[[ Provided information, beginning ]]
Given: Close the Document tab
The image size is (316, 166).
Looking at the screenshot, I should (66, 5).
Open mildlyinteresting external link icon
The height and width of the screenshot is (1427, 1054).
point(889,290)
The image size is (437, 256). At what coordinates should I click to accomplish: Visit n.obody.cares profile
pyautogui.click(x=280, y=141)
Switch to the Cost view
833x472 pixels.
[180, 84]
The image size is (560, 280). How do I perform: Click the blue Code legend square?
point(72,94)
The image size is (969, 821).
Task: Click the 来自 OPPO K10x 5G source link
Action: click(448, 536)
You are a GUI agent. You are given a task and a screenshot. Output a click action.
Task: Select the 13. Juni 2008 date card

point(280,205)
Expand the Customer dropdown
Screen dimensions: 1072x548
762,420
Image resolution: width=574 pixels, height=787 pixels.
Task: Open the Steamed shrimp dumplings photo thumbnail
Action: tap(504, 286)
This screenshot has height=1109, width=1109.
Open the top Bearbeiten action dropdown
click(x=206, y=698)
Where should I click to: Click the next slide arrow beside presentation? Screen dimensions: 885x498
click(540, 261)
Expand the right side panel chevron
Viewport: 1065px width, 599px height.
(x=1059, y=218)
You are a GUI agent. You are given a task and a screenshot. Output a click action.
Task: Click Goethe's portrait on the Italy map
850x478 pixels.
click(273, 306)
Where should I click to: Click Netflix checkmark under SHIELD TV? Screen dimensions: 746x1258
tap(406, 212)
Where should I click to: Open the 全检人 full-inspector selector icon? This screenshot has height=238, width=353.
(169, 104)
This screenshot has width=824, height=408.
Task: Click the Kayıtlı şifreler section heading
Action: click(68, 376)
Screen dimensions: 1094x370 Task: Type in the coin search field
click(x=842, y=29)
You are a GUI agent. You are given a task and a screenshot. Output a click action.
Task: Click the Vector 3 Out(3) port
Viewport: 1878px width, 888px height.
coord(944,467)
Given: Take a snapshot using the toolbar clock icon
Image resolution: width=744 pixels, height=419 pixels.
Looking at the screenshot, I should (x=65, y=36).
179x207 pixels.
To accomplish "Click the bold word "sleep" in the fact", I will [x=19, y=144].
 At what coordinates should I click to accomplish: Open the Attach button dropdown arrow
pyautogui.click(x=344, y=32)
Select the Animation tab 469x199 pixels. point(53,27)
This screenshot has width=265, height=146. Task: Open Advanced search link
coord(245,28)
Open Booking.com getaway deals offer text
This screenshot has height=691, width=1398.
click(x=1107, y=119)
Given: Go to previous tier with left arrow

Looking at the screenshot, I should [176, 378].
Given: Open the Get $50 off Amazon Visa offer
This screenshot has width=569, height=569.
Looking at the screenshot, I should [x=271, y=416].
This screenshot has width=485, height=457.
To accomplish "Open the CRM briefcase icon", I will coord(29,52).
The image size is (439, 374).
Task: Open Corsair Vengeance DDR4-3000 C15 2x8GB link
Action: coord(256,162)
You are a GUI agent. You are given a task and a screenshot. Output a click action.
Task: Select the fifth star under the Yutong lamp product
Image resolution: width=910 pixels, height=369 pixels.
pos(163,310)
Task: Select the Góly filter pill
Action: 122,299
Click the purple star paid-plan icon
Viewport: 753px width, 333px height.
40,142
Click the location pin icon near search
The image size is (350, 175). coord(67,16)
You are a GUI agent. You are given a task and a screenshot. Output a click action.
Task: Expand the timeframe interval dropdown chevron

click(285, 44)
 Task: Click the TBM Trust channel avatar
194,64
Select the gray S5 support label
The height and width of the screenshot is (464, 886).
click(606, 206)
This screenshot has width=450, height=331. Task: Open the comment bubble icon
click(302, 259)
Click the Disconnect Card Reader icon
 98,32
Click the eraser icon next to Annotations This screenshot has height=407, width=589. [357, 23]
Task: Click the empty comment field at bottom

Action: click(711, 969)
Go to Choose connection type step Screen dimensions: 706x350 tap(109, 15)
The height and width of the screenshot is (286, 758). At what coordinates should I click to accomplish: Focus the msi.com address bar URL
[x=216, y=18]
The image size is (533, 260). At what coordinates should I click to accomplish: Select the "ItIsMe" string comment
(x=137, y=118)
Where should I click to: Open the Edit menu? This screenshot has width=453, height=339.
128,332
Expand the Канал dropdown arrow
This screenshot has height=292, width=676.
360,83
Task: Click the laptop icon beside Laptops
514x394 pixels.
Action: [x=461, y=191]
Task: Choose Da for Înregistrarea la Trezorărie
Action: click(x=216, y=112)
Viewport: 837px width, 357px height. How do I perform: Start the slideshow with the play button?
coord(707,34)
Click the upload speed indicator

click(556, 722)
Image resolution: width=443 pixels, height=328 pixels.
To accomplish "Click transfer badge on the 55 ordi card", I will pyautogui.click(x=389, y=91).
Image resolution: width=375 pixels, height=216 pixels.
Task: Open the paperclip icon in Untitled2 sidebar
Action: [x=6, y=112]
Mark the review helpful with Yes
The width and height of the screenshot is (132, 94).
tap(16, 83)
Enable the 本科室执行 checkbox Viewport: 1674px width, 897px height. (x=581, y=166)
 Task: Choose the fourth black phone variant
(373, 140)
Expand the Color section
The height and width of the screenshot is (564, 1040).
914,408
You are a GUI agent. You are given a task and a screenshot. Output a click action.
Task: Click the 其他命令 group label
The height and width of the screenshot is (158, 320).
[[ Provided information, end ]]
* _Work item_:
Each entry must be printed again exactly as given.

* _Your response_:
Given: Close the Document tab
The image size is (316, 166).
Looking at the screenshot, I should (66, 5).
Open mildlyinteresting external link icon
The height and width of the screenshot is (1427, 1054).
point(889,290)
The image size is (437, 256). At what coordinates should I click to accomplish: Visit n.obody.cares profile
pyautogui.click(x=280, y=141)
Switch to the Cost view
833x472 pixels.
[180, 84]
The image size is (560, 280). How do I perform: Click the blue Code legend square?
point(72,94)
The image size is (969, 821).
Task: Click the 来自 OPPO K10x 5G source link
Action: click(448, 536)
You are a GUI agent. You are given a task and a screenshot. Output a click action.
Task: Select the 13. Juni 2008 date card

point(280,205)
Expand the Customer dropdown
Screen dimensions: 1072x548
762,420
Image resolution: width=574 pixels, height=787 pixels.
Task: Open the Steamed shrimp dumplings photo thumbnail
Action: tap(504, 286)
This screenshot has height=1109, width=1109.
Open the top Bearbeiten action dropdown
click(x=206, y=698)
Where should I click to: Click the next slide arrow beside presentation? Screen dimensions: 885x498
click(540, 261)
Expand the right side panel chevron
Viewport: 1065px width, 599px height.
(x=1059, y=218)
You are a GUI agent. You are given a task and a screenshot. Output a click action.
Task: Click Goethe's portrait on the Italy map
850x478 pixels.
click(273, 306)
Where should I click to: Click Netflix checkmark under SHIELD TV? Screen dimensions: 746x1258
tap(406, 212)
Where should I click to: Open the 全检人 full-inspector selector icon? This screenshot has height=238, width=353.
(169, 104)
This screenshot has width=824, height=408.
Task: Click the Kayıtlı şifreler section heading
Action: click(68, 376)
Screen dimensions: 1094x370 Task: Type in the coin search field
click(x=842, y=29)
You are a GUI agent. You are given a task and a screenshot. Output a click action.
Task: Click the Vector 3 Out(3) port
Viewport: 1878px width, 888px height.
coord(944,467)
Given: Take a snapshot using the toolbar clock icon
Image resolution: width=744 pixels, height=419 pixels.
Looking at the screenshot, I should (x=65, y=36).
179x207 pixels.
To accomplish "Click the bold word "sleep" in the fact", I will [x=19, y=144].
 At what coordinates should I click to accomplish: Open the Attach button dropdown arrow
pyautogui.click(x=344, y=32)
Select the Animation tab 469x199 pixels. point(53,27)
This screenshot has width=265, height=146. Task: Open Advanced search link
coord(245,28)
Open Booking.com getaway deals offer text
This screenshot has height=691, width=1398.
click(x=1107, y=119)
Given: Go to previous tier with left arrow

Looking at the screenshot, I should [176, 378].
Given: Open the Get $50 off Amazon Visa offer
This screenshot has width=569, height=569.
Looking at the screenshot, I should [x=271, y=416].
This screenshot has width=485, height=457.
To accomplish "Open the CRM briefcase icon", I will coord(29,52).
The image size is (439, 374).
Task: Open Corsair Vengeance DDR4-3000 C15 2x8GB link
Action: coord(256,162)
You are a GUI agent. You are given a task and a screenshot. Output a click action.
Task: Select the fifth star under the Yutong lamp product
Image resolution: width=910 pixels, height=369 pixels.
pos(163,310)
Task: Select the Góly filter pill
Action: 122,299
Click the purple star paid-plan icon
Viewport: 753px width, 333px height.
40,142
Click the location pin icon near search
The image size is (350, 175). coord(67,16)
You are a GUI agent. You are given a task and a screenshot. Output a click action.
Task: Expand the timeframe interval dropdown chevron

click(285, 44)
 Task: Click the TBM Trust channel avatar
194,64
Select the gray S5 support label
The height and width of the screenshot is (464, 886).
click(606, 206)
This screenshot has width=450, height=331. Task: Open the comment bubble icon
click(302, 259)
Click the Disconnect Card Reader icon
 98,32
Click the eraser icon next to Annotations This screenshot has height=407, width=589. [357, 23]
Task: Click the empty comment field at bottom

Action: click(711, 969)
Go to Choose connection type step Screen dimensions: 706x350 tap(109, 15)
The height and width of the screenshot is (286, 758). At what coordinates should I click to accomplish: Focus the msi.com address bar URL
[x=216, y=18]
The image size is (533, 260). At what coordinates should I click to accomplish: Select the "ItIsMe" string comment
(x=137, y=118)
Where should I click to: Open the Edit menu? This screenshot has width=453, height=339.
128,332
Expand the Канал dropdown arrow
This screenshot has height=292, width=676.
360,83
Task: Click the laptop icon beside Laptops
514x394 pixels.
Action: [x=461, y=191]
Task: Choose Da for Înregistrarea la Trezorărie
Action: click(x=216, y=112)
Viewport: 837px width, 357px height. How do I perform: Start the slideshow with the play button?
coord(707,34)
Click the upload speed indicator

click(556, 722)
Image resolution: width=443 pixels, height=328 pixels.
To accomplish "Click transfer badge on the 55 ordi card", I will pyautogui.click(x=389, y=91).
Image resolution: width=375 pixels, height=216 pixels.
Task: Open the paperclip icon in Untitled2 sidebar
Action: [x=6, y=112]
Mark the review helpful with Yes
The width and height of the screenshot is (132, 94).
tap(16, 83)
Enable the 本科室执行 checkbox Viewport: 1674px width, 897px height. (x=581, y=166)
 Task: Choose the fourth black phone variant
(373, 140)
Expand the Color section
The height and width of the screenshot is (564, 1040).
914,408
You are a GUI agent. You are given a task and a screenshot. Output a click action.
Task: Click the 其他命令 group label
The height and width of the screenshot is (158, 320).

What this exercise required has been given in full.